WORK INSTRUCTIONS -
a) Answer the following questions using the essay on human rights in an age of tyranny:
(i) Which evangelical Baptist is named as having espoused the separation of church and state?
(ii) Which body approved the Universal Declaration of Human Rights, and how many years earlier did it do so?
(iii) According to the essay, what two things is man not, in the Christian view?
b) Carry on the essay on human rights in an age of tyranny, beginning after its final sentence.

PASSAGE GIVEN -

++++++++++

Ideas

Human Rights in an Age of Tyranny

The modern era has seen the collapse of the Protestant liberal inflation of man into a divinity; now it strives against the naturalistic deflation of man into a slave of the state.

Firming up the case for human rights and responsibilities at the local level has become an imperative necessity for the vagabond West. The logic and urgency of the issues of man’s dignity and duty do not grip the man in the street.

The generation of tyranny has driven many Christian churches in the free world to a fuller accent on human worth and liberty. Christianity has long stood guard against both the romantic and the pessimistic misjudgments of man. Neither a deity nor an animal, man is a creature fashioned in the divine image, fallen into sin, bearing a unique dignity and traveling to an uncommon destiny. What is the meaning of this truth for a time of tyranny?

The theme of human freedom throbbed blood-fresh in the veins of America’s Founding Fathers. Alongside the titanic brutalities of our time, the tyranny they deplored as insufferable was perhaps only the shadow of sorrow. Nevertheless, they appealed to the one eternal Preserver of man’s responsible existence, the almighty Guardian of the dignity of man and Definer of the powers of the state. In the words of the Declaration of Independence: “All men are … endowed by their Creator with certain unalienable rights.…”

The Christian conformity of some signers of the Declaration of Independence is definitely debatable. There is little doubt, however, that the great majority were evangelical believers theologically at home in the doctrines of the Bible. True, they disapproved religious sectarian intolerance no less than political intolerance. Devout men, like Roger Williams, an evangelical Baptist, had espoused the cause of separation of church and state, or of religious liberty, as an essential aspect of human liberty. They were determined to spare Americans all the tortures of tyranny.

The Founding Fathers were careful, however, to separate neither the individual nor the state from an obligation to God. Nor did they leave the concept of God nebulous and undefined and wholly subject to private interpretation—contrary to a tendency thriving in American life today. Not the slightest hint can be found that by God they meant anything other than a personal supernatural being, the Creator (a distinctly theistic and biblical conception) through whose specific endowment the human race has been peculiarly endowed with inalienable dignity and with inalienable rights. Even the right of religious freedom had in their outlook a religious basis. Man’s unique place in society and in the universe was guaranteed by rights supernaturally supplied and sanctioned by a sovereign Creator imposing duties which both the rulers and the ruled must everywhere respect.

Confronted by the tyrannical totalitarianism that continues to deform our world, the General Assembly of the United Nations eight years ago overwhelmingly approved the so-called Universal Declaration of Human Rights. The world still outside the spreading Soviet sphere is appropriately constrained and compelled to study anew the important issue of human liberty, lest man’s freedom, taken for granted, and no longer cherished nor understood, be disassembled and dissolved.

++++++++++

Target pointing data

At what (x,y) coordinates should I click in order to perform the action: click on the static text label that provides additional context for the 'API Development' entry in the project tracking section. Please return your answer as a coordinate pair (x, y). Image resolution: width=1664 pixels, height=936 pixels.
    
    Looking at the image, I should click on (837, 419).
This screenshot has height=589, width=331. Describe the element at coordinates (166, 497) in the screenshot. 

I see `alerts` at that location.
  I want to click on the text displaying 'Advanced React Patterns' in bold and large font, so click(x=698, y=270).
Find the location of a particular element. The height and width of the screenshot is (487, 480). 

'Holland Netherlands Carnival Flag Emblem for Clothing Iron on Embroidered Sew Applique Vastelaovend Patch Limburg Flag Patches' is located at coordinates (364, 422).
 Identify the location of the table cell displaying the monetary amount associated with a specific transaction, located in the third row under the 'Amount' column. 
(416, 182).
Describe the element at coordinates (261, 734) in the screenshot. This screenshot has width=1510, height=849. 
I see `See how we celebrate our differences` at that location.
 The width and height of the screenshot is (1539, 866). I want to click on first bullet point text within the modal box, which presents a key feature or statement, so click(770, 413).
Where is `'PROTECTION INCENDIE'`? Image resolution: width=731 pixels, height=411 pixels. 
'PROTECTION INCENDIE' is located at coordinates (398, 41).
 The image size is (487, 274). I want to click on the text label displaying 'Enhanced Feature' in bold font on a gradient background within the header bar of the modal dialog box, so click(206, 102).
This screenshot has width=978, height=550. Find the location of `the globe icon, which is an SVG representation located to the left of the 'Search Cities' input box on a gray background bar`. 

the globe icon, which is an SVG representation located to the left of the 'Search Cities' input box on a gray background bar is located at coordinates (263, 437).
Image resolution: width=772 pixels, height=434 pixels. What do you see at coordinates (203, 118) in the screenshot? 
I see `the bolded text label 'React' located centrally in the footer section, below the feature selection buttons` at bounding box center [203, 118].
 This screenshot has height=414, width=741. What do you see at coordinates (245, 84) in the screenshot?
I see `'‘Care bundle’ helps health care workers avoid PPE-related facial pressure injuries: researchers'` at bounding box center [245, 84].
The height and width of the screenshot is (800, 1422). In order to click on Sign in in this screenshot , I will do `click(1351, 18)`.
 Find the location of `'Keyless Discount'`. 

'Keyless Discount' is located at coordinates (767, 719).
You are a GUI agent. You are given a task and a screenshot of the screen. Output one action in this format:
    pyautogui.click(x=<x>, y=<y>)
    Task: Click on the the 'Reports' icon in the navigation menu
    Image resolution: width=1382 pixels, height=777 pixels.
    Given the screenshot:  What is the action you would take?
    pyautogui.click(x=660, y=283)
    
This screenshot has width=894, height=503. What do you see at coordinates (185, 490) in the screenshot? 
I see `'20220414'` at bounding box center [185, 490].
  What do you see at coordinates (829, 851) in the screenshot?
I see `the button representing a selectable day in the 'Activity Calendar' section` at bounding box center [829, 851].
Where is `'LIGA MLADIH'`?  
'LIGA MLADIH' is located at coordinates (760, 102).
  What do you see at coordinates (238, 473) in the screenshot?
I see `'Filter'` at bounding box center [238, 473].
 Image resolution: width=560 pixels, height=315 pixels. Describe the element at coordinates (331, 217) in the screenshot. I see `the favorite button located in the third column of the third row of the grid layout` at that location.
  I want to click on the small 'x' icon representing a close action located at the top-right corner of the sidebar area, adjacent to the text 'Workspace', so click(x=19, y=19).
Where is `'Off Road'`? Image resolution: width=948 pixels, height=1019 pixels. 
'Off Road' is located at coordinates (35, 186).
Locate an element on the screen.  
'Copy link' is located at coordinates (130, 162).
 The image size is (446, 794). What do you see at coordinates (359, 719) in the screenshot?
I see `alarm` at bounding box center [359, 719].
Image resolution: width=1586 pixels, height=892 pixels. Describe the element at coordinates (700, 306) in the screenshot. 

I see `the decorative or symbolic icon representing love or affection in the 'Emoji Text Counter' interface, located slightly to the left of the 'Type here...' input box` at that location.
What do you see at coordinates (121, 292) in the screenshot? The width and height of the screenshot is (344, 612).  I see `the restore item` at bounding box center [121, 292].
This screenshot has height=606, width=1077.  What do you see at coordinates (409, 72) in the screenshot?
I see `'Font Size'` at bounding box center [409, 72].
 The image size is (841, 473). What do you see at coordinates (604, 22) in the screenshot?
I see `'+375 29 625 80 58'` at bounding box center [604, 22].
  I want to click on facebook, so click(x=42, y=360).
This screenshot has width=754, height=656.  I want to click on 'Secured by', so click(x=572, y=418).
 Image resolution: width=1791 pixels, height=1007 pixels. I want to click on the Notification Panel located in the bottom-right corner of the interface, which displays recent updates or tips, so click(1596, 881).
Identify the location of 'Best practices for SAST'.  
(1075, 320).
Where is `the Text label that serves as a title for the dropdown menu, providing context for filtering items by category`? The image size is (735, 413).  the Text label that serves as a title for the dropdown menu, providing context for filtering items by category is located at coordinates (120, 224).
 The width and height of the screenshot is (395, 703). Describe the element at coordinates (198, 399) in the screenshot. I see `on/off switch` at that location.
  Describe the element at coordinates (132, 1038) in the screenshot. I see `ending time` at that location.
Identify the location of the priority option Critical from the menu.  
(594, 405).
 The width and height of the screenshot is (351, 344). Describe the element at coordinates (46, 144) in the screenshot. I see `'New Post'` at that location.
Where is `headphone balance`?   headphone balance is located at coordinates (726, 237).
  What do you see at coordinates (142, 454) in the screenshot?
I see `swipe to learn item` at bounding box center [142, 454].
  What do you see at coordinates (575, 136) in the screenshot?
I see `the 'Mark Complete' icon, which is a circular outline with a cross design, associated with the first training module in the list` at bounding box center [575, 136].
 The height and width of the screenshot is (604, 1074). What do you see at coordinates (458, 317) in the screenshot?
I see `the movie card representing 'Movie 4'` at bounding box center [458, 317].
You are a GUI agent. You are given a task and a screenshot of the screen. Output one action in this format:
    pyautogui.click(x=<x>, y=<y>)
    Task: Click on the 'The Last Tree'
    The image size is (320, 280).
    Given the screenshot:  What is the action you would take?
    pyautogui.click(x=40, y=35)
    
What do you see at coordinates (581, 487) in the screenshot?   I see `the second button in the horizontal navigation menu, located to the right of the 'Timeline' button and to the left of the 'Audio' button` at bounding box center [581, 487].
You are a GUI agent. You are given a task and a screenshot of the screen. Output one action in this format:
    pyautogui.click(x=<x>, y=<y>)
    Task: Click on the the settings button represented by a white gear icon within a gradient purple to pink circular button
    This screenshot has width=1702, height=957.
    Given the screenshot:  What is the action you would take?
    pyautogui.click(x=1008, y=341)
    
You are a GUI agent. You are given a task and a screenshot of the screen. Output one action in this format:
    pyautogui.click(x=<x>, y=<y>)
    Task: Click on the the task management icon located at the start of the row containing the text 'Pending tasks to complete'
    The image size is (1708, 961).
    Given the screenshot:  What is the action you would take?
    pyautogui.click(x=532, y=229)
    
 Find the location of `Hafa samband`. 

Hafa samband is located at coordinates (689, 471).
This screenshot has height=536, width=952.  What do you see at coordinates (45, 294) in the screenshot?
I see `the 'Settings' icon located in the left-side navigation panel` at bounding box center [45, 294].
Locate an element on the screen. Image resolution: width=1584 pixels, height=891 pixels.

++++++++++

ANSWERS -
a)
(i) Roger Williams.
(ii) The General Assembly of the United Nations approved it eight years earlier.
(iii) Man is neither a deity nor an animal.

b)
The reasons are close at hand, therefore, why the U.S. National Commission for Unesco, commemorating and promoting the national and local observance of Human Rights Day annually on December 10, is disappointed and even somewhat baffled because its enthusiasm has not filtered down to the community level. Even in the District of Columbia only fragmentary participation greeted the occasion.

To overcome this national lethargy to the observance of U.N. Human Rights Day, some leaders of the U.S. National Commission for Unesco (a semi-governmental agency that serves the Department of State in an advisory capacity) have proposed a new organization, whose chairman they hope will be named by the government and functioning as a voluntary private body to solicit funds and provide guidance, a timetable of operations and materials and tools for a grass-roots nationwide observance. Under an alternate plan, the National Commission would itself seek, from the 60 voluntary organizations nominating members to that body, something beyond their present disappointing creation of interest and would secure the time of established organizations to implement the U.N. program on a local basis. By one or other of these mechanisms, it is hoped, the nation, faced by the grave world threats to human dignity and freedom, will be rallied to observance of the U.N. Day of Rights.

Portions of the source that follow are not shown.